Problems and tasks>
1. List every person named in the vascular grafts article.
2. According to the vascular grafts article, why are vascular grafts currently used only in large-diameter vessels?
3. Rewrite the paragraph of the vascular grafts article that begins "A team led by Donald Elbert" as a short bulleted list, keeping its main facts.

Washington University engineers seek to improve vascular grafts

Inspired by Nature

Biomedical engineers at Washington University in St. Louis have developed new biomaterials to recruit endothelial cells to the inner surfaces of vascular grafts. Endothelial cells normally line blood vessels and actively protect against blood clotting. Blood clotting on artificial materials is currently so severe that the use of vascular grafts is limited to large diameter vessels.

A team led by Donald Elbert, Ph. D., Washington University assistant professor of biomedical engineering, synthesized the new materials. The materials are about 50 per cent synthetic polymers and 50 per cent protein. The polymer portion of the materials is a derivative of polyethylene glycol that was initially synthesized by Washington University graduate student Evan A. Scott. When a solution of the polymer is mixed with protein at the proper ratio, a chemical reaction leads to the formation of a water-swollen hydrogel.

New biomaterials greatly reduce the risk of blood clotting.
Biomedical engineering graduate student Shannon Alford working in the laboratory with her advisor Donald Elbert, Ph.D., assistant professor of biomedical engineering. Alford and Elbert are part of a team that has developed new biomaterials that improve vascular grafts by greatly reducing the risk of blood clotting.

Stored data:
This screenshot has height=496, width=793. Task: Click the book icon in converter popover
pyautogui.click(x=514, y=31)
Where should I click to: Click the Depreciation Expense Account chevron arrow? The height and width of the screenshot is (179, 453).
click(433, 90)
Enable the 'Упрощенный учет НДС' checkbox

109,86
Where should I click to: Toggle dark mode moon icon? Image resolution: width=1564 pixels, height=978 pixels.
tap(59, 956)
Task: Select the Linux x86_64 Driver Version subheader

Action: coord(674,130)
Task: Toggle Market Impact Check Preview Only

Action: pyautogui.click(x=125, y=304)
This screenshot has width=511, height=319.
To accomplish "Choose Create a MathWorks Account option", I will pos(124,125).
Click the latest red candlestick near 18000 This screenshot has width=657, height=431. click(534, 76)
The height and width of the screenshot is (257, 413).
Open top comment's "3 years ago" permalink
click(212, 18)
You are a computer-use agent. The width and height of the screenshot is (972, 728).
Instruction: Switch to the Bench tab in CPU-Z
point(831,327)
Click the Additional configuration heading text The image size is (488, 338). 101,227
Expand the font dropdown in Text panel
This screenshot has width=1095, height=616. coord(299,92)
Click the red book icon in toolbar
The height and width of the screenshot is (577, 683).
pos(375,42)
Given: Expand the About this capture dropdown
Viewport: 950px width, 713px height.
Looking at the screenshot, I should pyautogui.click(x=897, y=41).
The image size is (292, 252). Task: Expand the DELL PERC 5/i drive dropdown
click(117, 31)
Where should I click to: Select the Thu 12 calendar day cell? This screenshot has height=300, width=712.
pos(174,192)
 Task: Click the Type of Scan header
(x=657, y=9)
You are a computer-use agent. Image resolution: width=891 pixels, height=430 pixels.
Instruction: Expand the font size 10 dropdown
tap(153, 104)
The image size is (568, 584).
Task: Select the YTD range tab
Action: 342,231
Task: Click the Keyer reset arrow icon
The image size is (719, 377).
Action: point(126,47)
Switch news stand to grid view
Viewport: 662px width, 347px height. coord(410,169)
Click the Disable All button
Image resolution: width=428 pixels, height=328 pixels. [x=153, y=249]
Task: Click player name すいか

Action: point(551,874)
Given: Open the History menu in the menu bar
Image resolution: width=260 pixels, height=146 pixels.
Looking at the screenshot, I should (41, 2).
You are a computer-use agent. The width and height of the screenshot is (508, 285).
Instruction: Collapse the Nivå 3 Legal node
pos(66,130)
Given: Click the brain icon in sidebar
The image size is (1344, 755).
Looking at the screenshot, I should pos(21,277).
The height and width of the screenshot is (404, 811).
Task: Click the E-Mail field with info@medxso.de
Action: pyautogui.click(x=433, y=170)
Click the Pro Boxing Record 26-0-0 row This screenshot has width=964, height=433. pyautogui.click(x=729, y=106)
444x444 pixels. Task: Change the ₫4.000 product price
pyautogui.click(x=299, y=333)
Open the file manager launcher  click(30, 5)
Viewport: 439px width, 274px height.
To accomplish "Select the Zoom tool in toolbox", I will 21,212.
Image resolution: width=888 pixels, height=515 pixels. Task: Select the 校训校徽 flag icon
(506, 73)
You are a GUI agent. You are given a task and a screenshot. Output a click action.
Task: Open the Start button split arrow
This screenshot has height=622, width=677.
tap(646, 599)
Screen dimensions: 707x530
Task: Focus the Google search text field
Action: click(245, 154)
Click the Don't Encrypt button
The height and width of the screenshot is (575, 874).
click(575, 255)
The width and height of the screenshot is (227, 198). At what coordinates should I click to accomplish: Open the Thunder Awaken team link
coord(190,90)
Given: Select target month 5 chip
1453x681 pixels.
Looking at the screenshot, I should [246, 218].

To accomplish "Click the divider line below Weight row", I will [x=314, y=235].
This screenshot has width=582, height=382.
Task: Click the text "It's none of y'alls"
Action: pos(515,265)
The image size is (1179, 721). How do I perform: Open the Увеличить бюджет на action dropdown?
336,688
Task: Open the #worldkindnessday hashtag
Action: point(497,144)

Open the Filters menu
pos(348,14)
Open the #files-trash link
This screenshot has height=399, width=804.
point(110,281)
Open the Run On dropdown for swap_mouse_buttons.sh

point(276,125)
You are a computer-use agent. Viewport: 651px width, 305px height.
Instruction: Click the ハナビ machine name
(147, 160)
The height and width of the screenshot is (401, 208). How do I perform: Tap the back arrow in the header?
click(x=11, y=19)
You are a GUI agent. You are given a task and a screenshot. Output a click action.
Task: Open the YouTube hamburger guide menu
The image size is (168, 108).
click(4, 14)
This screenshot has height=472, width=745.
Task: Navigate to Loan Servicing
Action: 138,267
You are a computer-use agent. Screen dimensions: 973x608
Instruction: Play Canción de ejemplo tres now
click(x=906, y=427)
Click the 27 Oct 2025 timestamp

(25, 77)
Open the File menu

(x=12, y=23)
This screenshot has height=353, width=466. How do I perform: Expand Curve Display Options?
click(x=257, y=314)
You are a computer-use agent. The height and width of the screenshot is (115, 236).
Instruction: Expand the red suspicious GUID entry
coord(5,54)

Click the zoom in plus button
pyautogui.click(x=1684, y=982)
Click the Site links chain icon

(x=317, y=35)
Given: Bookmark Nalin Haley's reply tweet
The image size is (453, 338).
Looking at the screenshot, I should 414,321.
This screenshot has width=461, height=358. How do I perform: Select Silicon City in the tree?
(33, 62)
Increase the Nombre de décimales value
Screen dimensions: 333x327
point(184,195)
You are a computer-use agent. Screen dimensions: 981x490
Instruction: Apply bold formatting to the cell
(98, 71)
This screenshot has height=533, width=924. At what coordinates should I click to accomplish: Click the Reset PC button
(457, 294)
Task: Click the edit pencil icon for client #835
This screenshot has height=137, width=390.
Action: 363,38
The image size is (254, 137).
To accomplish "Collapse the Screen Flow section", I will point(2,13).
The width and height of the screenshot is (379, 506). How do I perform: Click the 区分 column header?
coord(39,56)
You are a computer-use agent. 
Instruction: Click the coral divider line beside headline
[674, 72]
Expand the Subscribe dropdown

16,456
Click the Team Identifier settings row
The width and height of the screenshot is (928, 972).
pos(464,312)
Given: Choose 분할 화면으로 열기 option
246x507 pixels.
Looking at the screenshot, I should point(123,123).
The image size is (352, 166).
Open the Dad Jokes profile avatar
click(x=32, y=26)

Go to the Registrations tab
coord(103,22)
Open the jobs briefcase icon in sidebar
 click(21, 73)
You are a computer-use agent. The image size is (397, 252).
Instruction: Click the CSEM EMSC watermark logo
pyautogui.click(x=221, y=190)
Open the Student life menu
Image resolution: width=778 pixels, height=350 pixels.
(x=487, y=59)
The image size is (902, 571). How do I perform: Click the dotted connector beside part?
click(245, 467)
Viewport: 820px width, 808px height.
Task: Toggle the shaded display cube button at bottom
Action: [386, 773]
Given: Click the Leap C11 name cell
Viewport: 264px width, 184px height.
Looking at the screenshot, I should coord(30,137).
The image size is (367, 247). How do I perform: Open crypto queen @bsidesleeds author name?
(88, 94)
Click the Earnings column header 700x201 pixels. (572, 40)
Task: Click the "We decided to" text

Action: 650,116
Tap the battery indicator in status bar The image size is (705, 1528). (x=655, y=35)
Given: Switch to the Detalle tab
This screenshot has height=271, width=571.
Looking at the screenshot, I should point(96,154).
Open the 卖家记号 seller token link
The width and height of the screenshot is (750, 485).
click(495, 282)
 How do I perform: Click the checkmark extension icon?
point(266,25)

List of solutions>
1.
- Donald Elbert
- Evan A. Scott
- Shannon Alford

2. Blood clots so severely on artificial materials that vascular grafts are limited to large-diameter vessels.

3.
- Donald Elbert, Ph.D., a Washington University assistant professor of biomedical engineering, led the team that made the new materials.
- The materials are about half synthetic polymer and half protein.
- The polymer is a polyethylene glycol derivative first made by graduate student Evan A. Scott.
- Mixing the polymer solution with protein at the right ratio sets off a chemical reaction that forms a water-swollen hydrogel.